Almost with inexorable momentum, the Internet hurls itself into new territory. Some time ago, more than two billion humans had adopted at least one Internet-enabled device in some form, and nobody doubts that another two billion will accrue soon. New webpages increasingly find ways to inform readers, as more information in a variety of formats continues to be layered on the basic system of data internetworking.
That growth has been measured in a variety of dimensions. Today I would like to report on some research to measure one aspect of the Web’s growth, which I did with Frank Nagle, a doctoral student at Harvard Business School. We sought to figure out how much Apache served web surfers in the United States.
That is not a misprint. Apache is the name for the most popular webserver in the world. It is believed to be the second most popular open source project after Linux.
What is Apache?
Apache descended from software invented at the National Center for Supercomputing Applications (NCSA) at the University of Illinois, which also was the home of the Mosaic browser. Apache arose from server software that worked with Mosaic. It was called the NCSA HTTPd server. This was the most widely used HTTP server software in the research-oriented “early-days” of the Internet.
While the University of Illinois successfully licensed the Mosaic browser for millions of dollars, the server software first became available for use as shareware, with the underlying code available to anyone, without restriction. Many webmasters took advantage of the shareware by adding improvements as needed or by communicating with the lead programmer, Robert McCool. McCool, however, left the university (along with others) to work at Netscape in the middle of 1994, and thereafter, webmasters and web participants lost their coordinator.
By early 1995, there were eight distinct versions of the server in widespread use, each with some improvements that the others did not include. These eight teams sought to coordinate further improvements. They combined their efforts, making it easier to share resources and improvements and build further improvements on top of the (unified) software. The combination of eight versions was called Apache, ostensibly because one of the founders respected the assertive reputation of one tribe of native North Americans—and also because others called the software “a patchy webserver.”
Informally at first and more formally over time, the group adopted the practices of open source. Skipping a long history, Apache became an essential component in the customer-facing commercial transactions of many firms, as well as in the procurement activities supported by electronic commerce. Furthermore, Apache is used as the base for many other commercial products, such as the IBM HTTP Server, which comes bundled with the IBM WebSphere Application Server.
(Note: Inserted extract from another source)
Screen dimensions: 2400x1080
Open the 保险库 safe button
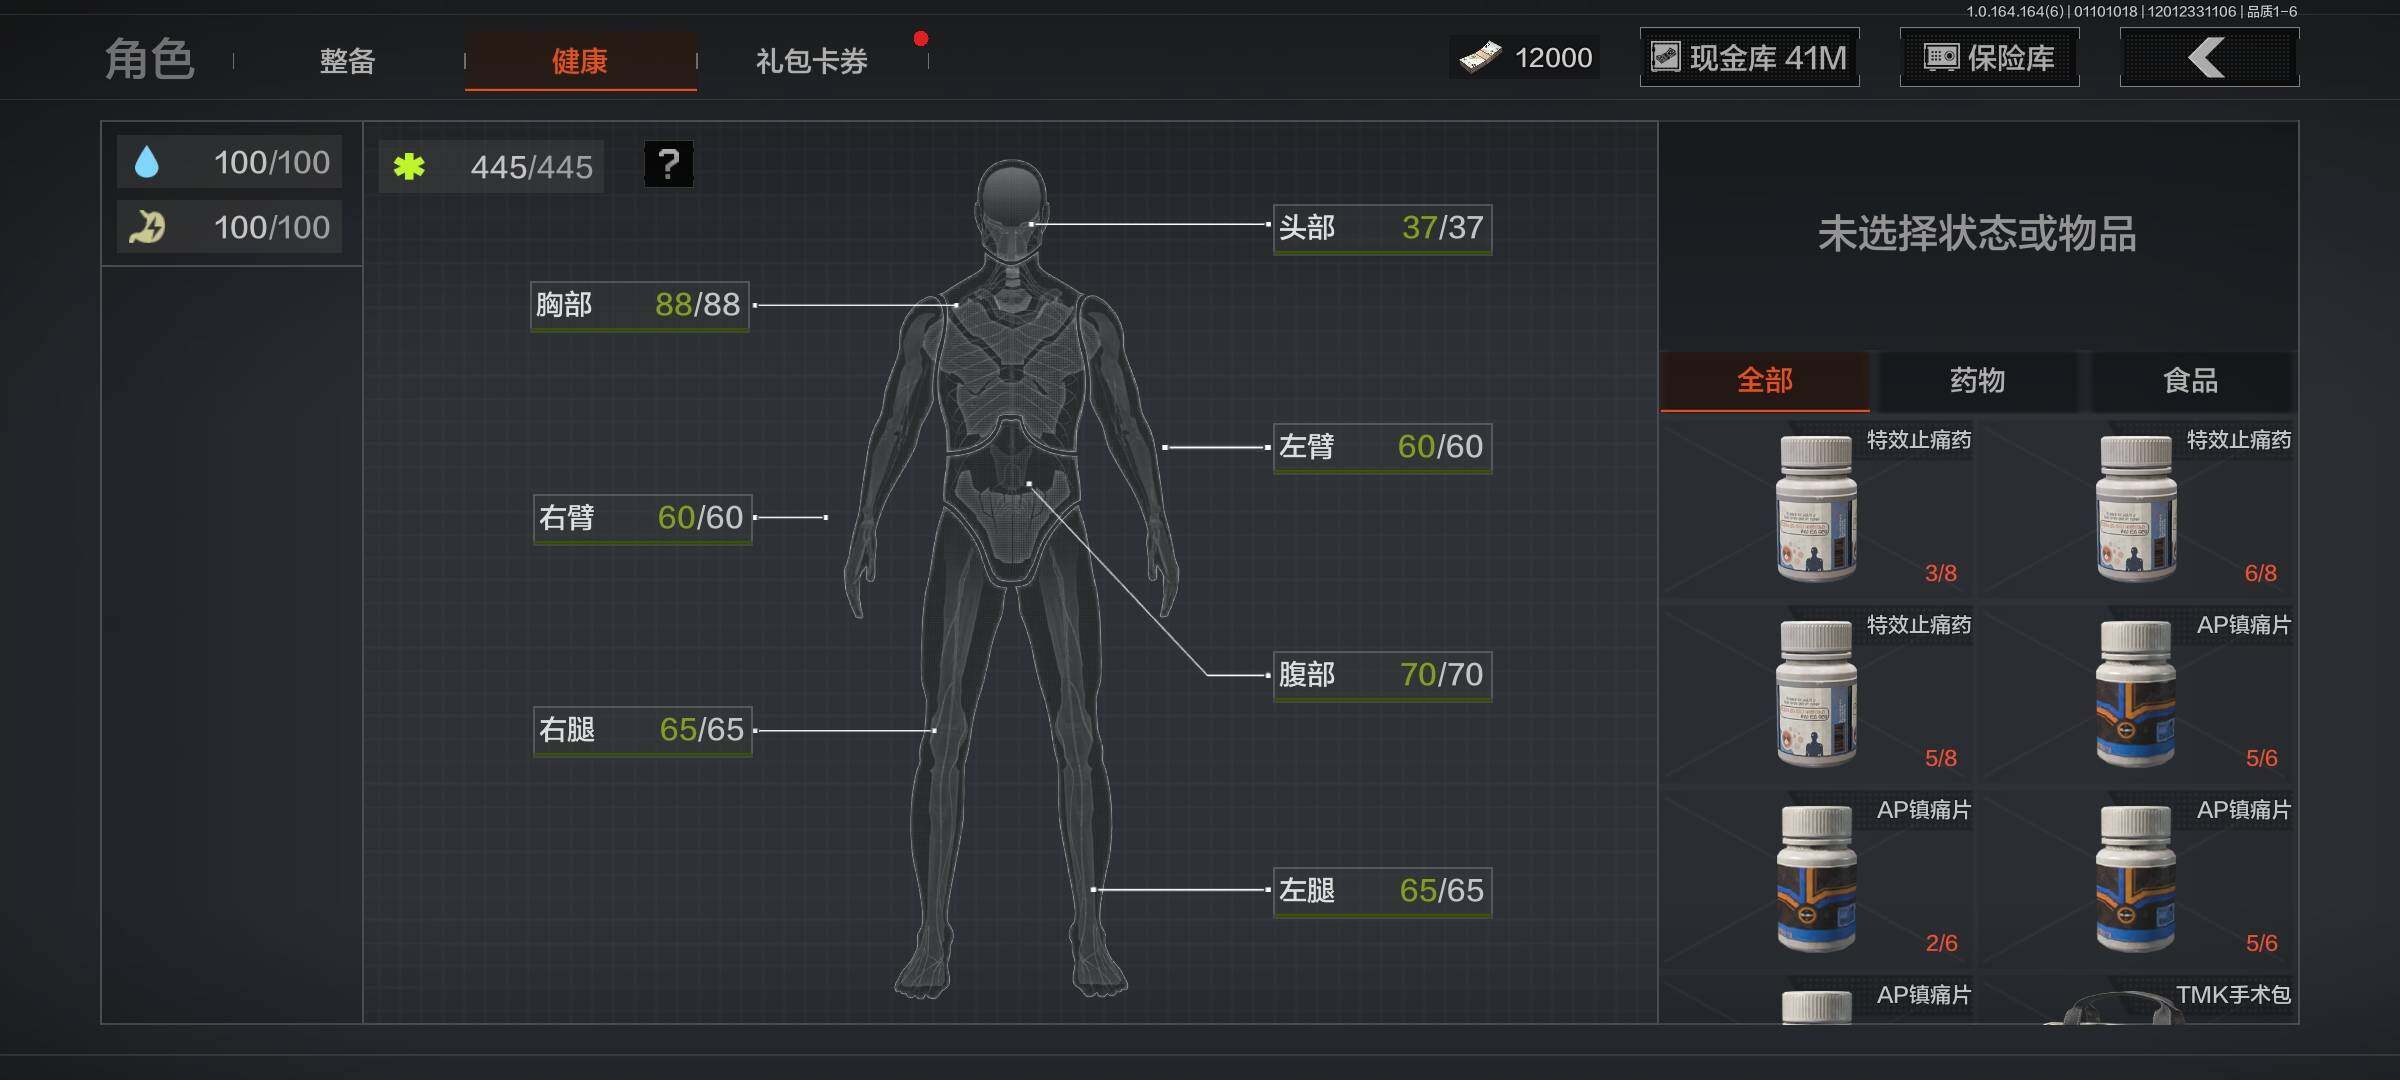point(1989,58)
It’s well known from publically available statistics that Apache is disproportionately used to host websites that receive large amounts of traffic. Apache hosts 57 percent of the million busiest websites.
Apache’s basic economics derive from the lack of prices for the software. The absence of pecuniary transactions first arose at the beginning of Apache’s existence. It continued as Apache adopted open source practices. As with other open source software, Apache eschews standard marketing and sales activities, instead relying on word of mouth and other nonpriced communication online. Apache also does not develop large support and maintenance arms for their software, although users do offer free assistance to each other via mailing lists and discussion boards.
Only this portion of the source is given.